Beginning with the line that includes "Open the Закладки menu" and ending with the last line, print the records exactly, leaving every picture out.
┄┄┄┄┄┄┄┄┄┄┄┄┄┄┄┄┄┄┄┄
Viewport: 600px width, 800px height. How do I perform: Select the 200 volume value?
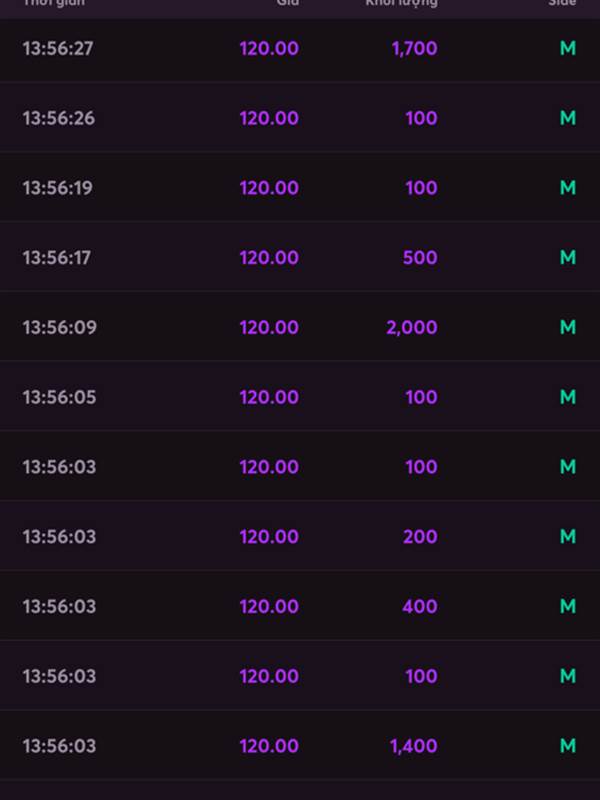click(420, 537)
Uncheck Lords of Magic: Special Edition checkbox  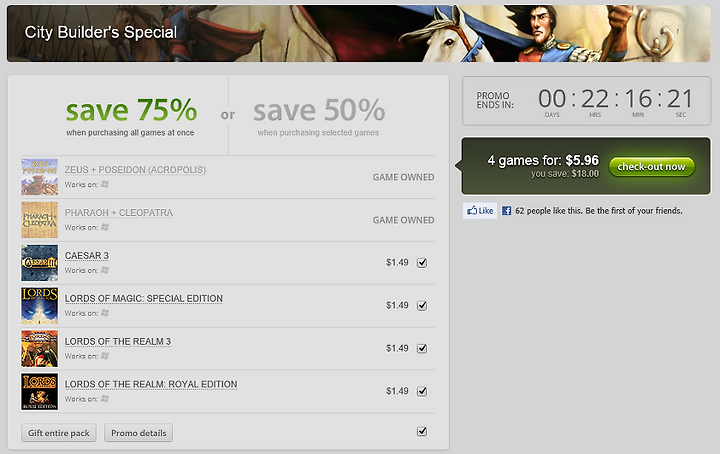pyautogui.click(x=421, y=305)
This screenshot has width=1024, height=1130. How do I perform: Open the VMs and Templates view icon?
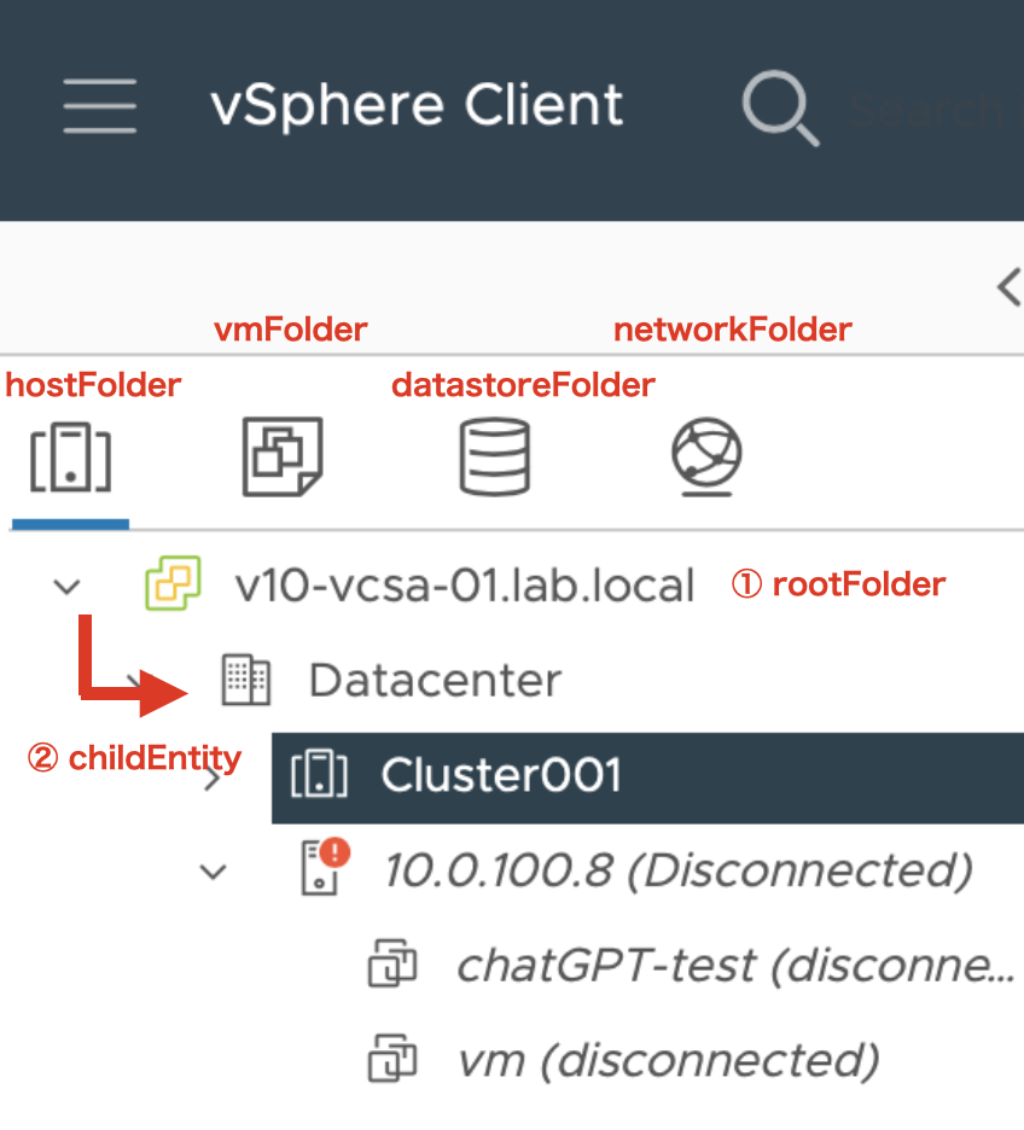(283, 456)
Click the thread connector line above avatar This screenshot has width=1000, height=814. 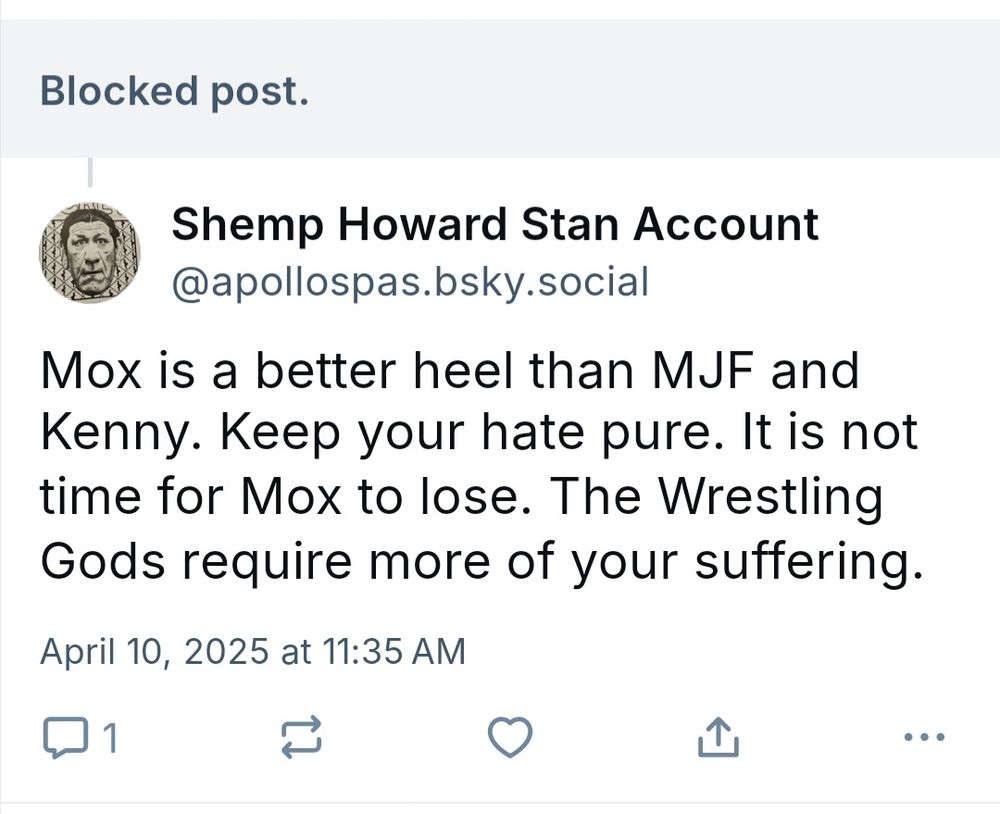pyautogui.click(x=90, y=174)
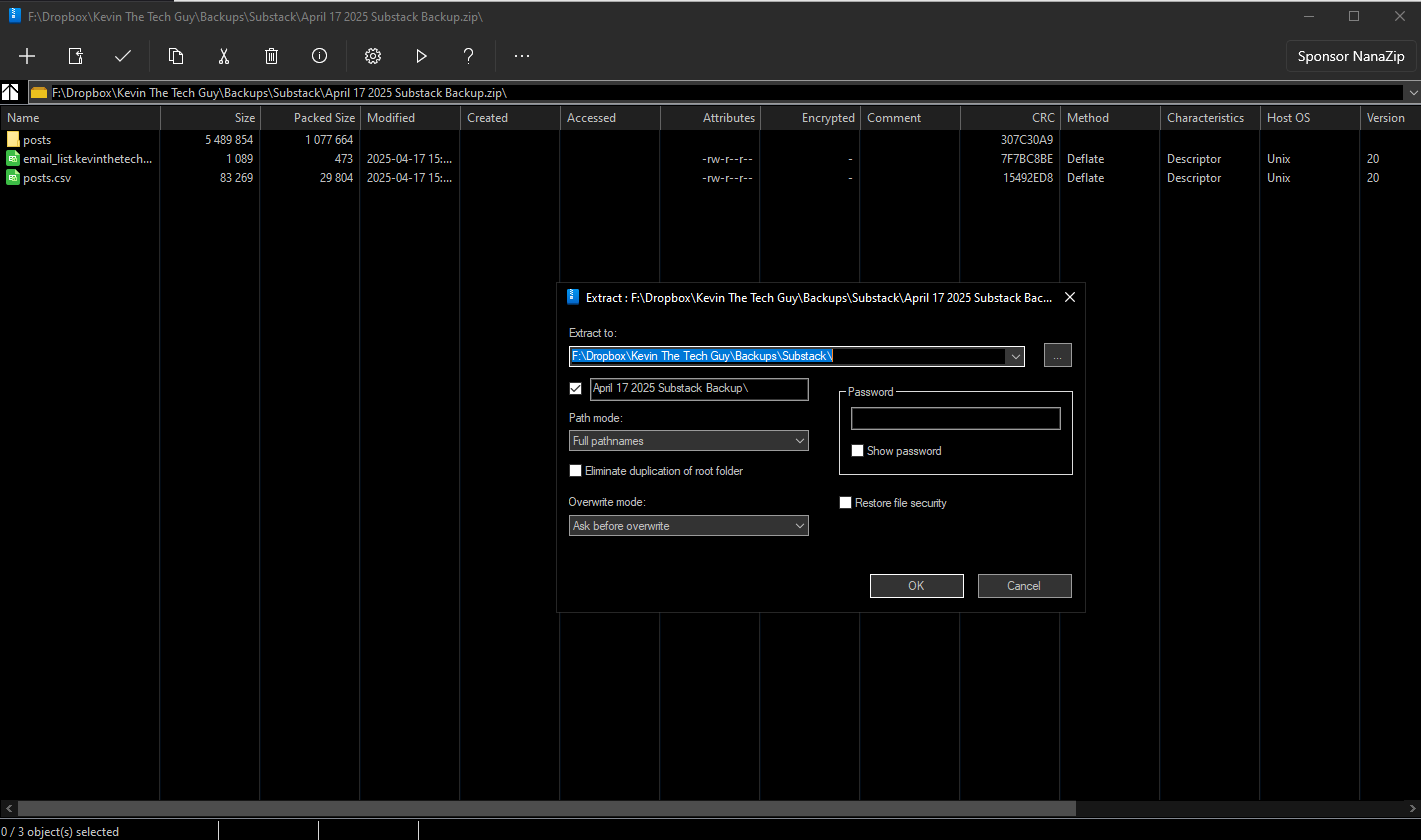Click the Extract toolbar icon
The width and height of the screenshot is (1421, 840).
(75, 56)
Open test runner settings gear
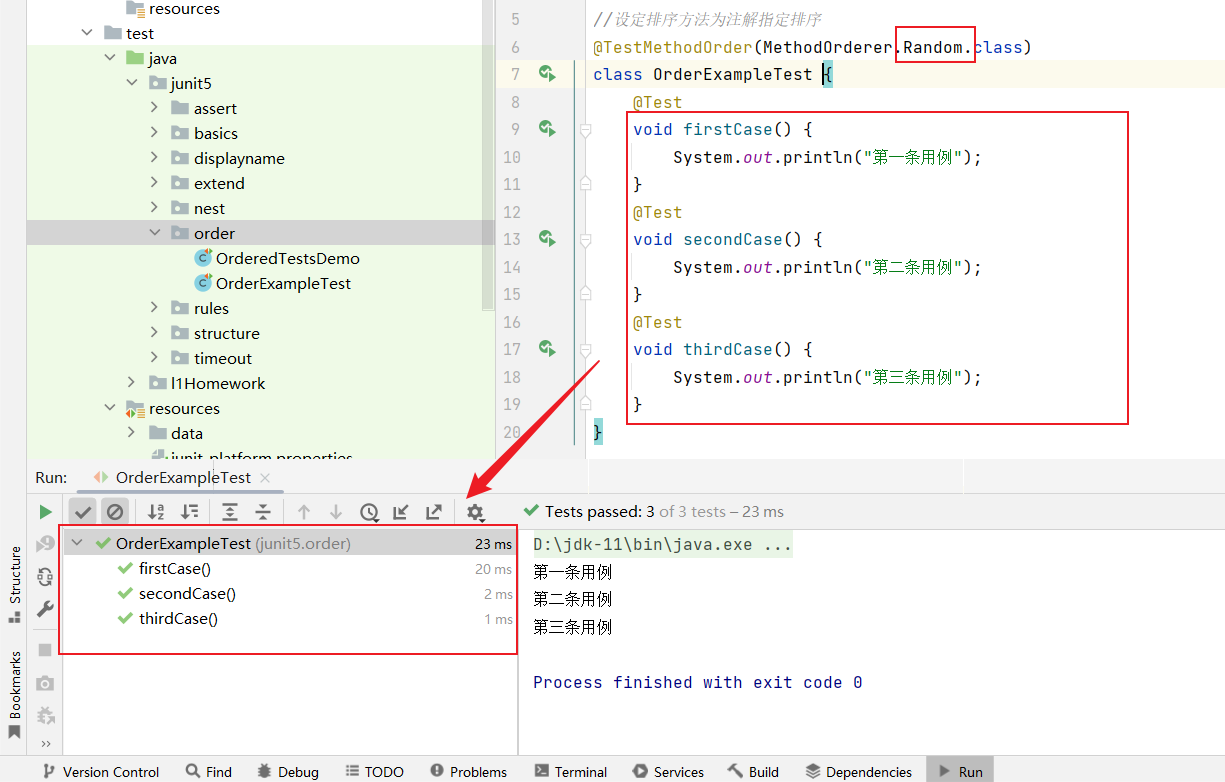 475,512
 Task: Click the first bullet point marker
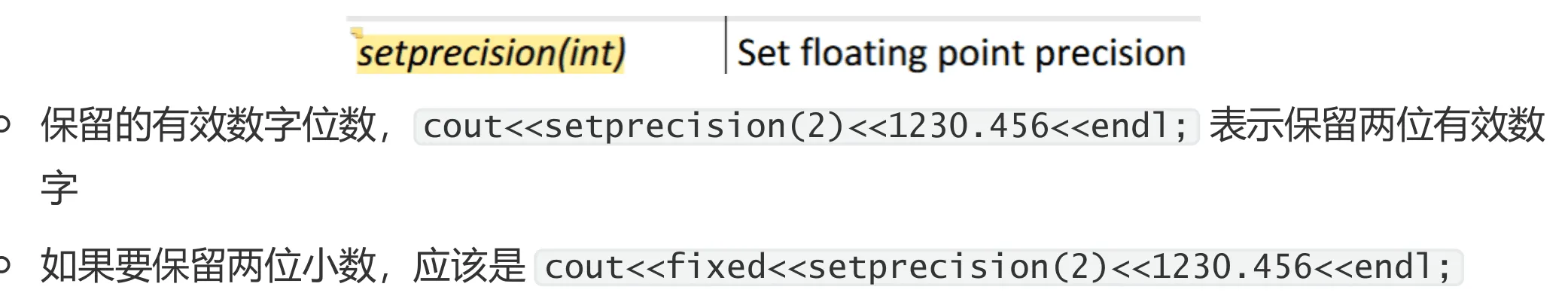(5, 125)
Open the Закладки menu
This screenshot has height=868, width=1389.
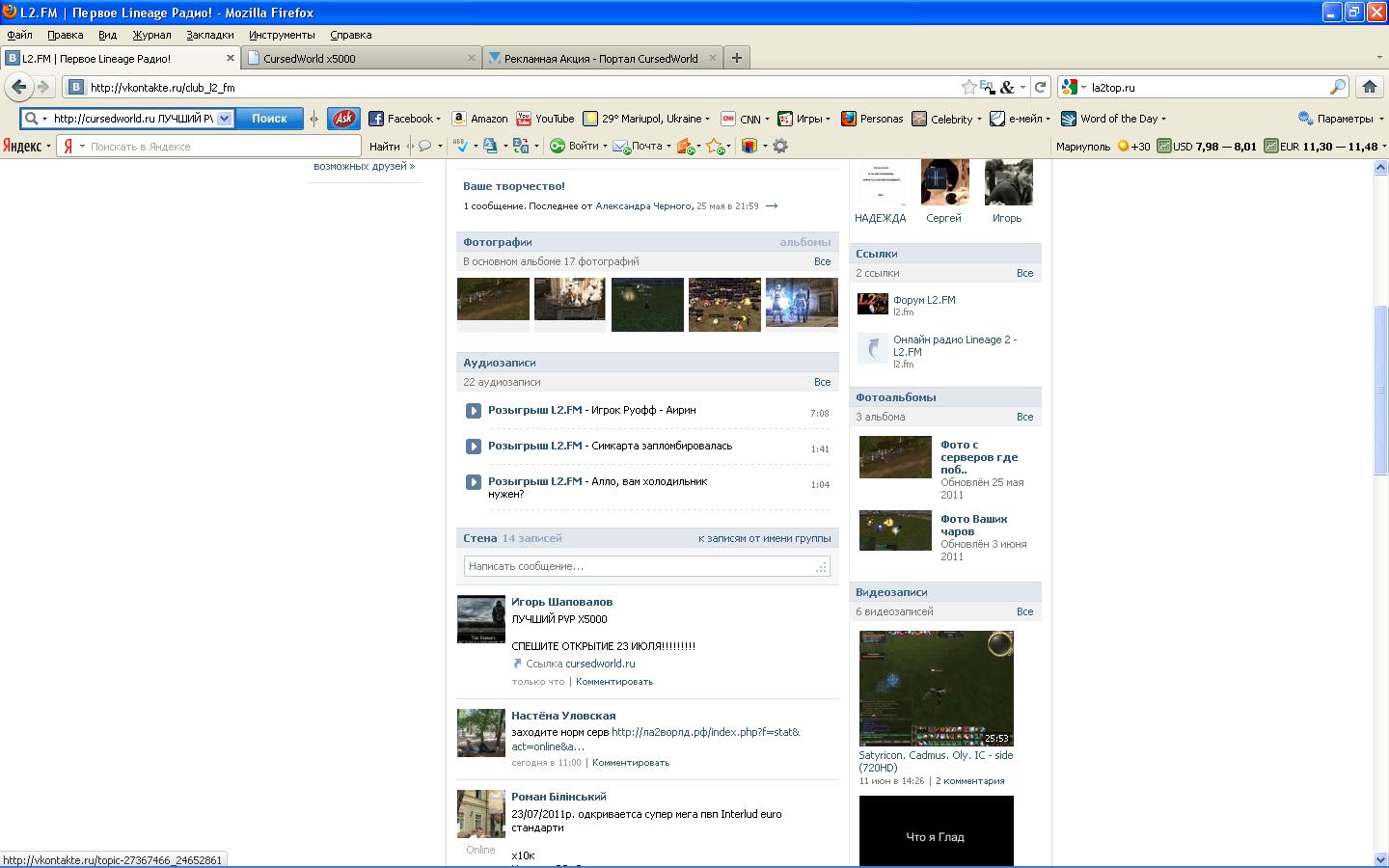point(209,35)
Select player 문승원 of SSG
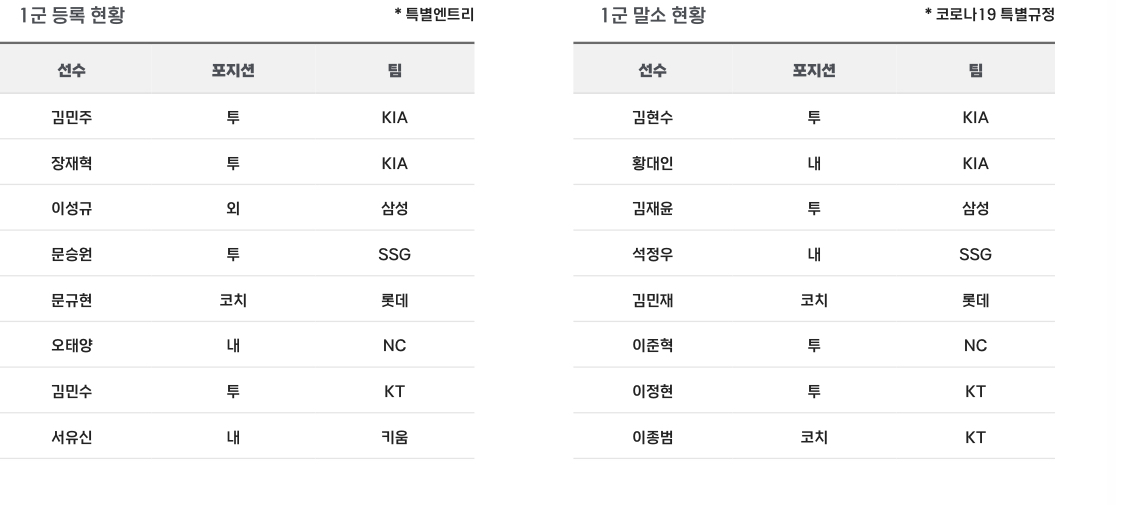 pos(72,254)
┄┄┄┄┄┄┄┄┄┄┄┄┄┄┄┄┄┄┄┄
▸ **Response area**:
Open the Закладки menu
This screenshot has height=868, width=1389.
point(209,35)
Select player 문승원 of SSG
 pos(72,254)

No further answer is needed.